Em 2024, você coordenou um estudo que apresenta que o acesso aos direitos assegurados pelo Estatuto da Pessoa Idosa não acontece de forma igual entre as populações negra e não negra, assim como entre homens e mulheres. De acordo com o estudo, a diferença pode chegar a 12,4 anos considerando-se mulheres não negras e homens negros. Quais fatores determinam essa desigualdade e quais políticas públicas podem reduzi-la?

Sim, 12,4 anos de diferença. Esse dado me marcou muito. E quais são os fatores que determinam essa diferença? As mulheres vivem naturalmente mais do que os homens. São oito anos a mais, em média. As condições de vida da população negra são diferentes da população não negra. É mais difícil para essas pessoas chegarem a idades avançadas. Há uma diferença de acesso à saúde, à educação e, até mesmo, a serviços básicos como água tratada. Outro fator importante é a mobilidade urbana. Isso é um indicador importante de qualidade de vida. Fala-se em uma menor produtividade do trabalhador mais velho, mas, se ele passa duas horas no ônibus de manhã e duas à noite, são doze horas de trabalho e não oito. A produtividade dele não pode ser a mesma de uma pessoa que tem maior mobilidade urbana. Nas grandes cidades isso interfere até na possibilidade de ir ao médico.

Recentemente, foi instituída a Lei 15.069, de 2024, que estabelece a Política Nacional de Cuidados. A lei prevê a garantia do direito ao cuidado e estabelece a corresponsabilidade social entre Estado, família, setor privado e sociedade civil. Como deve caminhar essa proposta a partir de agora?

Nós estamos aguardando o plano. Por enquanto, só temos as linhas gerais da política. É preciso aprofundar para entendermos quais são as medidas que virão.

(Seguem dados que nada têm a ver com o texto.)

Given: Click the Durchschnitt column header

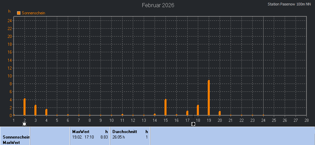Looking at the screenshot, I should click(125, 131).
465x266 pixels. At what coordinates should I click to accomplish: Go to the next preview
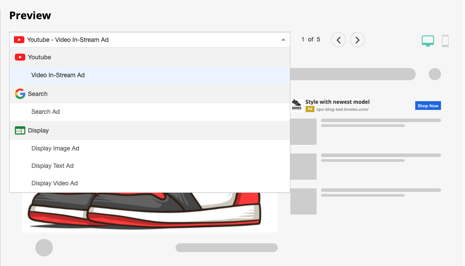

De forma geral, a lei trata de uma atribuição para a sociedade do cuidado com o idoso. Tira a responsabilidade só da família e coloca para toda a sociedade. A ideia é que a sociedade, formada pelo mercado, o Estado e a família, divida essa responsabilidade. E ela centra muito no cuidador: no cuidado com o cuidador, na questão da saúde mental, da saúde física. Considera a perda de oportunidades no mercado de trabalho das mulheres em idade produtiva. Por exemplo, se você não tem quem cuide dos filhos pequenos, você não trabalha porque você tem que ficar com eles. E aí, em uma família pobre, o fato de a mulher não trabalhar aumenta a pobreza.

E podemos afirmar que, para algumas famílias, a aposentadoria e o envelhecimento podem significar também empobrecimento? Há uma queda da renda familiar em função do aumento de custos com medicação, cuidados?

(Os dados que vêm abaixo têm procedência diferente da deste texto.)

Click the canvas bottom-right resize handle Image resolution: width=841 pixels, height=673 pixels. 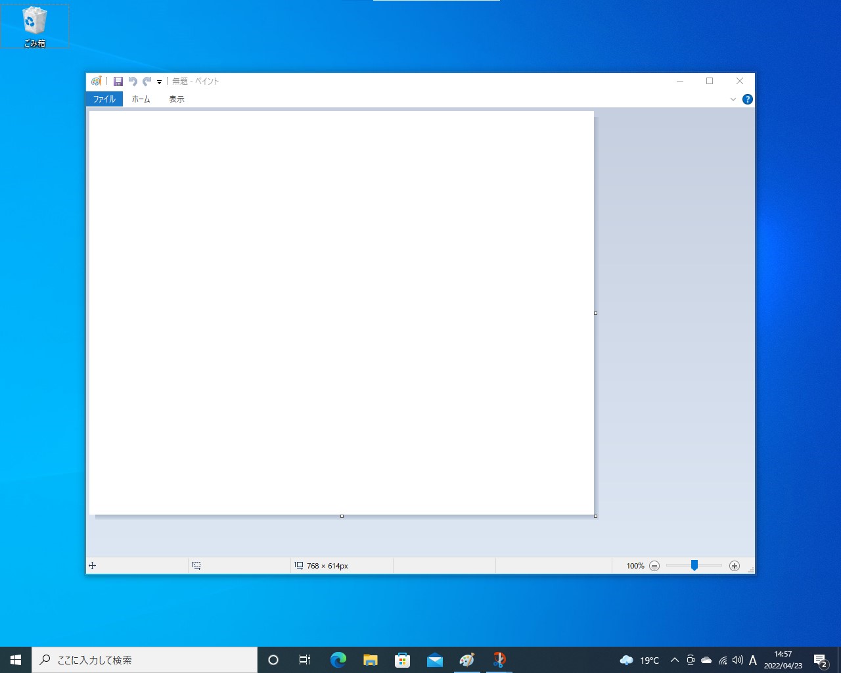[x=595, y=517]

Não existe uma resposta exata porque depende da classe social. Para quem tinha uma renda instável ao longo da vida e se aposenta com um salário mínimo, é lifetime, quer dizer, para o resto da vida, isso é um ganho. Agora, quem tem a camada de renda média alta, tem uma perda, até porque o padrão de gastos é outro. Então, com isso tem realmente um empobrecimento dessa família.

E sobre o etarismo, que é uma questão cultural grave. Como podemos conscientizar a sociedade para uma valorização e um respeito maior ao idoso?

O etarismo é uma questão importante, principalmente para as mulheres, porque nossa sociedade cultua a juventude. A professora Guita Grin Debert, da Universidade Estadual de Campinas (Unicamp), fala que no Brasil a juventude deixou de ser uma fase da vida para ser uma meta a ser alcançada, a qualquer preço. Isso penaliza mais as mulheres. Teve uma novela em que a personagem, uma modelo, é entrevistada por um jornalista em seu aniversário de 50 anos. O jornalista pergunta: como você se sente fazendo 50 anos? Aí ela fala: por que você pergunta isso somente para as mulheres, não pergunta para os homens? Essa cena é um exemplo de como a questão da juventude e da beleza é muito mais forte para as mulheres. “Por que você não pinta o cabelo? Por que você não faz um botox?” Você está envelhecendo. É o caminho natural. Melhor envelhecer do que morrer cedo.